» **Problem details**: When you copy the data that follows, reproduce every word exactly and leave out the images.

[Pixel coordinate grounding data]
^^^^^^^^
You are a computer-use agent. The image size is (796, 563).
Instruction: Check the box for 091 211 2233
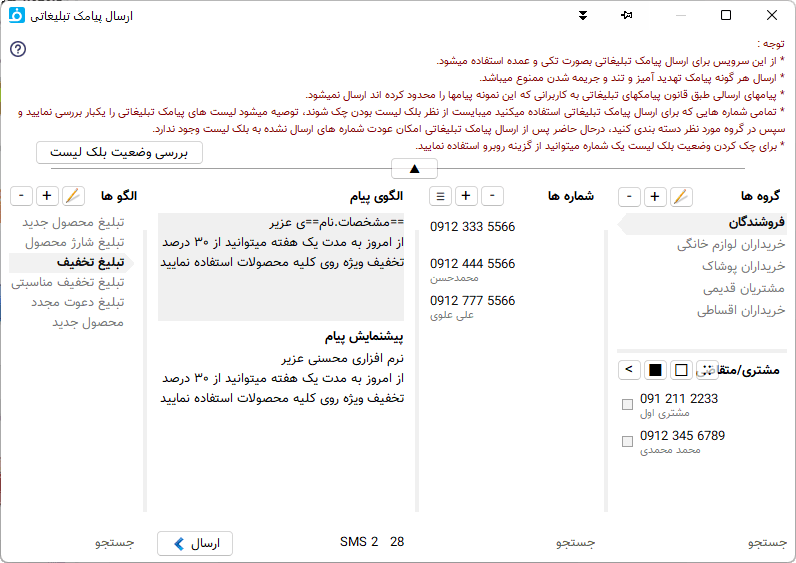[x=627, y=405]
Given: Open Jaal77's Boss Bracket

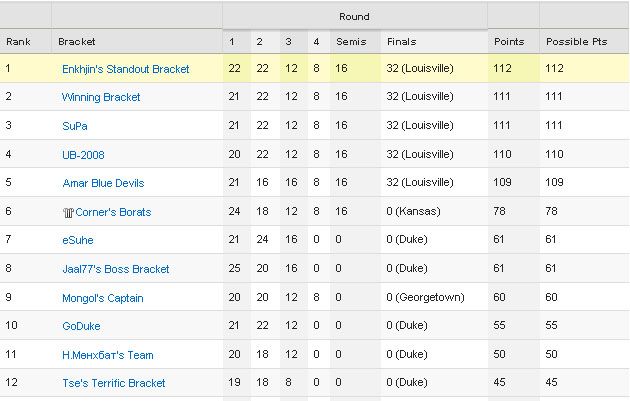Looking at the screenshot, I should point(115,269).
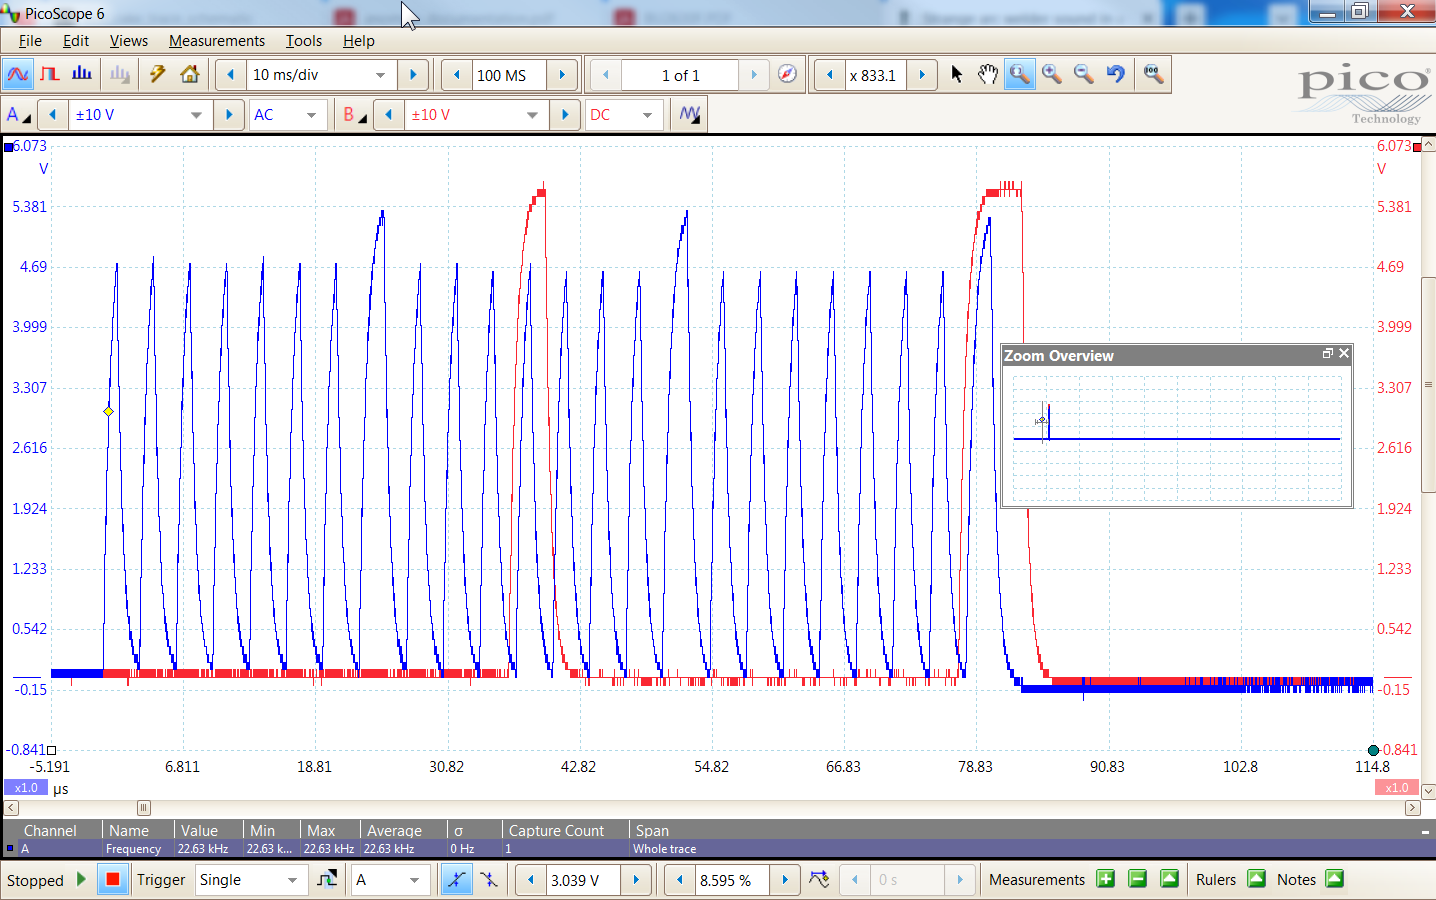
^^^^^^^^
» **Answer box**:
You are a computer-use agent. The image size is (796, 563).
Instruction: Check the box for 091 211 2233
[x=627, y=405]
Given: Open Jaal77's Boss Bracket

Looking at the screenshot, I should point(115,269).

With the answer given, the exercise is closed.